Read Ancient Texts Outside the Bible
An Interview with Dr. James McGrath
Dr. James McGrath
Professor James McGrath explains why you should read ancient texts outside the Bible. A knowledge of apocryphal and other noncanonical texts give more background to biblical writings. The meaning of canon itself becomes clearer in the context of the many cousin-like texts that relate to the biblical writings. McGrath demonstrates this with an exploration of the books of Enoch, the history of the Maccabeans, the widespread beliefs in demons or unclean spirits, angels, the meaning of hell (Gehenna), and other topics.

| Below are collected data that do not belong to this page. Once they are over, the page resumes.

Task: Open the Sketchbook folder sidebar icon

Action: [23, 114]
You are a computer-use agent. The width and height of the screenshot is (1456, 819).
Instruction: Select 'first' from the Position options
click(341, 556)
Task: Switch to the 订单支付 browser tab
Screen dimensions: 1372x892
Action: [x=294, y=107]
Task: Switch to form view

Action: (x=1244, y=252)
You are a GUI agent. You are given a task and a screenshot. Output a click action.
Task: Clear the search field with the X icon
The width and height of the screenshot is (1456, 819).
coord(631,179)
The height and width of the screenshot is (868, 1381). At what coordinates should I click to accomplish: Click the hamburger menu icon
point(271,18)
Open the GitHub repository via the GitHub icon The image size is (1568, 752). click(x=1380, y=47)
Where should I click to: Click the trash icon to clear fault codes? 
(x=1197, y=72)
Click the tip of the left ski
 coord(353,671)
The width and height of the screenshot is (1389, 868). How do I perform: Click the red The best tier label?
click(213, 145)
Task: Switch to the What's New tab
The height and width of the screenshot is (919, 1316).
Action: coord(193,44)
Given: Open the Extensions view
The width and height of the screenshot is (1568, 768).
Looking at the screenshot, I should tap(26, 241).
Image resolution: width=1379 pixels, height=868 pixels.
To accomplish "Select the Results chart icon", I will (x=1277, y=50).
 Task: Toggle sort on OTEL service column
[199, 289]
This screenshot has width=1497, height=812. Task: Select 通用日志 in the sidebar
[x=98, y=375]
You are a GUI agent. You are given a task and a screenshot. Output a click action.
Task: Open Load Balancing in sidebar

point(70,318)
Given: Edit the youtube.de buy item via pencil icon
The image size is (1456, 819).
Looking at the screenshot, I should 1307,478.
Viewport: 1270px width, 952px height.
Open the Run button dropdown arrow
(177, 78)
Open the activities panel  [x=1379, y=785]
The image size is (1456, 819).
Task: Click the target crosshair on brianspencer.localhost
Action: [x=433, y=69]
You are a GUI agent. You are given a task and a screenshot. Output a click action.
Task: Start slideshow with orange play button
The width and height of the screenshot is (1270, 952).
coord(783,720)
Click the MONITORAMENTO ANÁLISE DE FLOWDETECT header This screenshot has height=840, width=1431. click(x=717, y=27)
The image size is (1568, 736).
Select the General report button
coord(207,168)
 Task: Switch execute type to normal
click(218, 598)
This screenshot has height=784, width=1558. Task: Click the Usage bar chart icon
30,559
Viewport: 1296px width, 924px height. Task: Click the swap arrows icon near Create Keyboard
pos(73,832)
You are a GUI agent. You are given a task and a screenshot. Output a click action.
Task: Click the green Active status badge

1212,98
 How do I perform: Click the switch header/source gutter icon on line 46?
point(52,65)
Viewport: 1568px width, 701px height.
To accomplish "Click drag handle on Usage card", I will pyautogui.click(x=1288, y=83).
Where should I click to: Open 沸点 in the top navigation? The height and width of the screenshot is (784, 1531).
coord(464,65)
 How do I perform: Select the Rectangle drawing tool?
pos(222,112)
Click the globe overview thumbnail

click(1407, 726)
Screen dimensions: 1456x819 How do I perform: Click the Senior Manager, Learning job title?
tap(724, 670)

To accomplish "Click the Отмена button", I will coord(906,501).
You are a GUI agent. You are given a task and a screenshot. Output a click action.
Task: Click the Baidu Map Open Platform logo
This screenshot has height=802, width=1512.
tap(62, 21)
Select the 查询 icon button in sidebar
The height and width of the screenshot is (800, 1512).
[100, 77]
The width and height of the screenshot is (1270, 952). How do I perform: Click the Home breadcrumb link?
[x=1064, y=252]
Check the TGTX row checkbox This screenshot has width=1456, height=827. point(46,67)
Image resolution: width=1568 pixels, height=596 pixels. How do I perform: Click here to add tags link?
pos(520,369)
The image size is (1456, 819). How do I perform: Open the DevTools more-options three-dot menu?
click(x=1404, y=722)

Dr. James McGrath, known widely from his blog, Religion Prof on Patheos, pursues interests from the Bible, science fiction, evolution, religion, and Mandaean culture. He is the Clarence L. Goodwin Chair in New Testament Language and Literature at Butler University. His recent book, What Jesus Learned from Women, is a readable scholarly work that reflects on James’s theological creativity and his respect for women as teachers. James has a Diploma in Religious Studies from the University of Cambridge, a BD from the University of London, and his PhD from Durham University. He is the author of several books and numerous articles (as well as a few science fiction short stories), and the editor or co-editor of several volumes. He has a new booking coming out in October of 2023, The A to Z of the New Testament: Things Experts Know That Everyone Else Should Too.